King Pelias is warned by a seeress about a stranger wearing one sandal who will challenge his power. When his nephew Jason, the rightful King of Iolcus, arrives in town wearing one sandal, Pelias takes fright and packs him off to retrieve the Golden Fleece from the distant land of Colchis. Jason and Hercules sail aboard the Argo with their friends Ulysses and his father, Laertes, Argos, the twins Castor and Pollux, the lyre-strumming Orpheus, the physician Aesculapius and others.
After weathering a tempest at sea, the Argonauts dally in a lush garden-like country with Antea, the Queen of the Amazons and her ladies.
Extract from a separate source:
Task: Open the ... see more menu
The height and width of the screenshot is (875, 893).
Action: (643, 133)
Jason falls in love with Antea, but, when the Amazons plot the deaths of the heroes, Hercules forces Jason to board the Argo and secretly set sail in the night. On the shores of Colchis, the heroes battle hairy ape-men while Jason slays a dragon and retrieves the Golden Fleece. The Argonauts embark for home with their prize.
In Iolcus, the populace greet the returning heroes but Pelias and his henchman Eurysteus steal the Golden Fleece, deny Jason's claim, and plot his destruction. A tense battle between Pelias' forces and the heroes follows. Hercules halts Pelias' cavalry dead in its tracks by toppling the portico of the palace upon them. The defeated Pelias drinks poison. Jason ascends the throne while Hercules and Iole set sail for new adventures.
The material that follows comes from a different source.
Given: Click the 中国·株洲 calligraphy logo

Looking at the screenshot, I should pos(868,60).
The film's screenplay is based loosely upon the myths of Hercules and the Greek epic poem Argonautica by Apollonius of Rhodes. In both myths and epic poem, Hercules' role in the Quest for the Golden Fleece is marginal; he abandons the expedition early-on when Hylas, his armor-bearer and eromenos (Greek: ἐρώμενος), is lost on an island while searching for water. With Hylas conveniently absent from the film, Hercules' role is greatly expanded: he remains with the expedition for its duration, saves the Argo from destruction in a storm, disciplines the mutinous crew, and overwhelms enemy forces with brute strength in the film's finale. Twists on the sources include the introduction of Iole into the tale as Pelias' daughter, the replacement of Hylas with young Ulysses as Hercules' protégé, and Hercules' renunciation of his immortality in order to experience life as a mortal man.
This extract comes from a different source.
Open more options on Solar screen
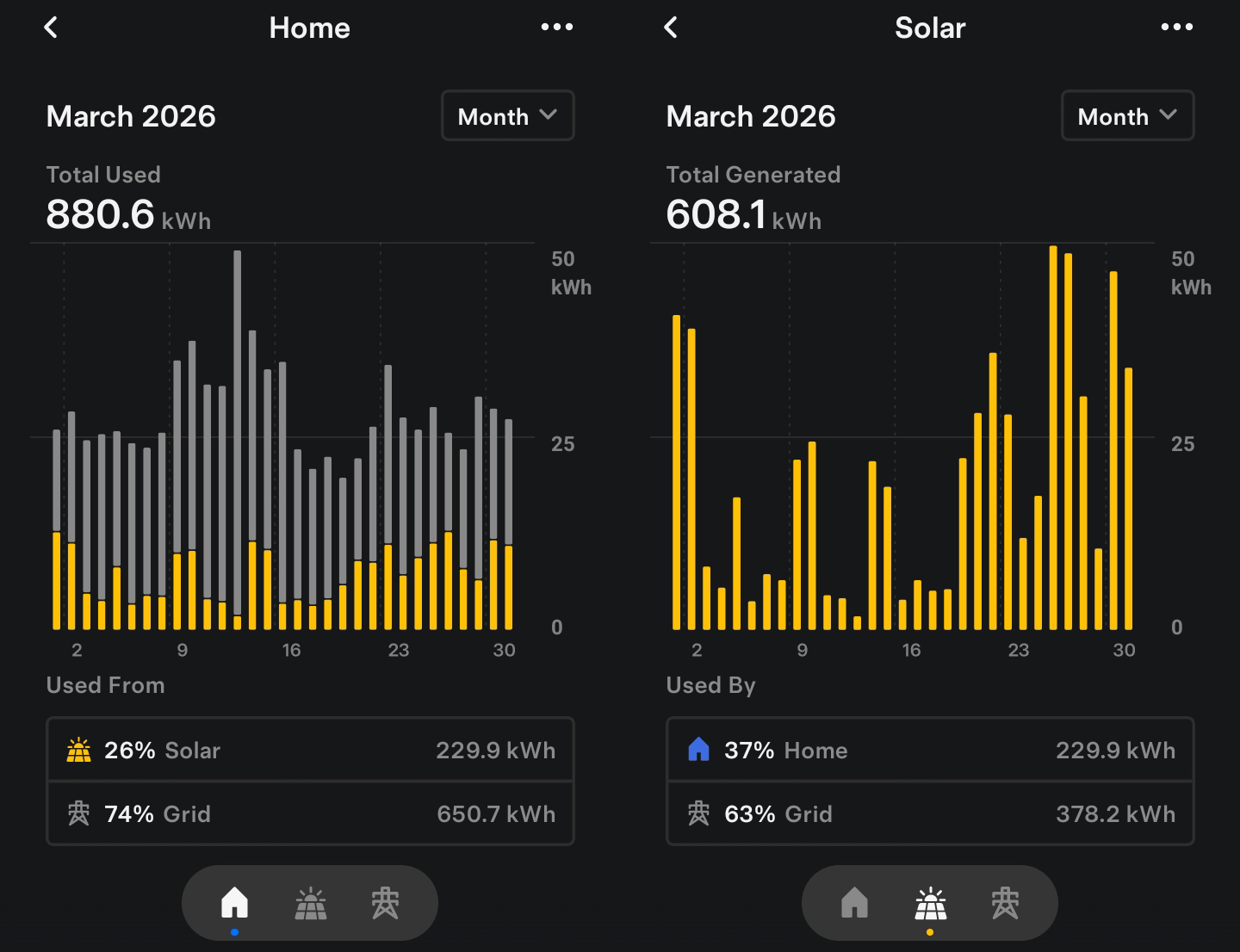The height and width of the screenshot is (952, 1240). 1176,28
The film was shot in Eastmancolor, using the French widescreen process Dyaliscope. An American Bison served as the Cretan Bull. Sound effects for some action sequences were lifted from MGM's Forbidden Planet (1956) and the Japanese film Godzilla (1954).
American producer Joseph E. Levine acquired the U.S. distribution rights to the film, and, due in part to his wide release (the film opened in 175 theaters in the New York City area alone) along with an intensive promotional campaign, Hercules became a major box-office hit.
Warners advanced him $300,000 for the privilege of distributing the film in the US.